Saved data entries:
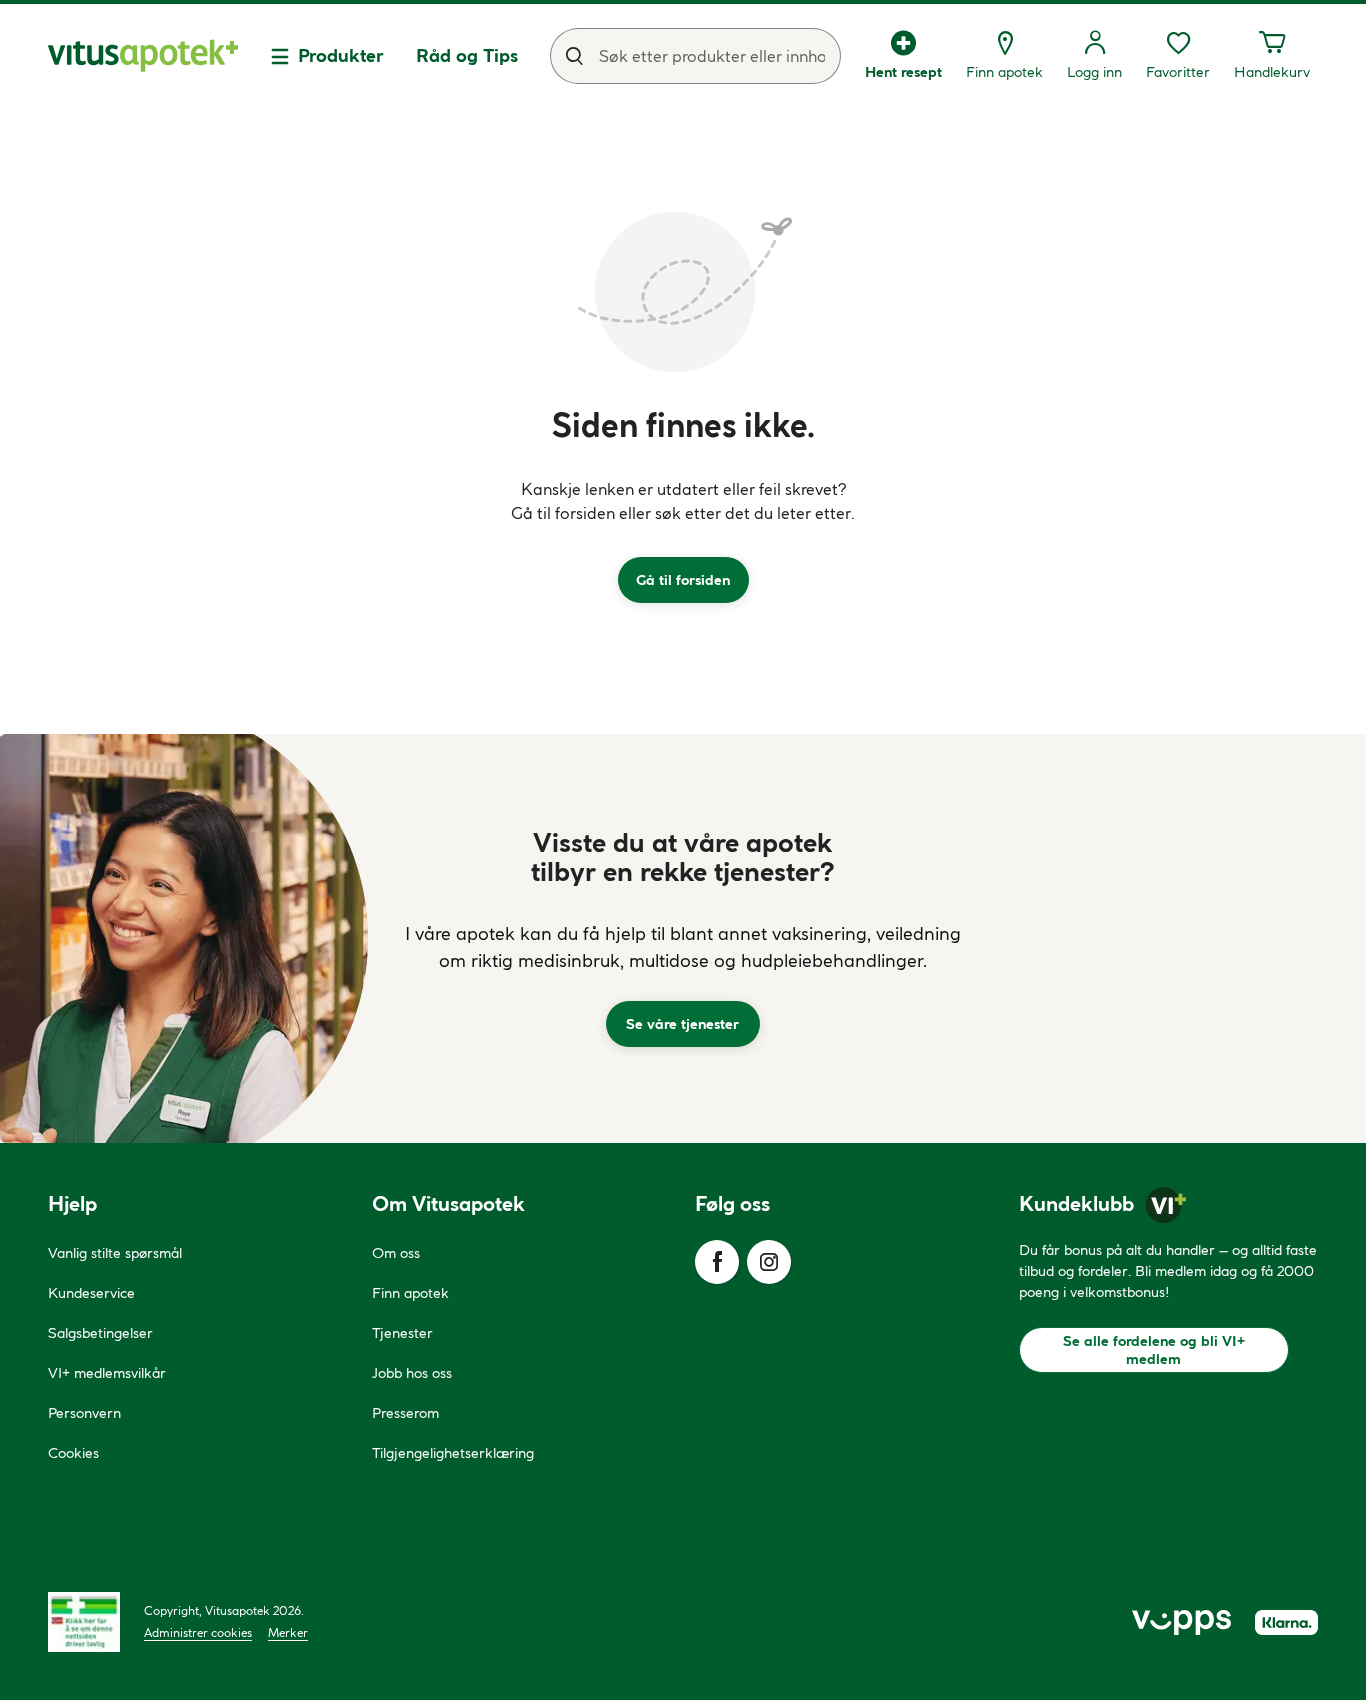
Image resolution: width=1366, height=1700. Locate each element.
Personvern (84, 1413)
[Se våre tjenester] (683, 938)
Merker (288, 1632)
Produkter (341, 55)
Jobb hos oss (412, 1373)
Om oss (396, 1253)
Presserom (405, 1413)
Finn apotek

What this task involves: Above are the records; return them exactly, minus the pictures.

Result of this exercise:
Image resolution: width=1366, height=1700. Locate each element.
Personvern (84, 1413)
[Se våre tjenester] (683, 938)
Merker (288, 1632)
Produkter (341, 55)
Jobb hos oss (412, 1373)
Om oss (396, 1253)
Presserom (405, 1413)
Finn apotek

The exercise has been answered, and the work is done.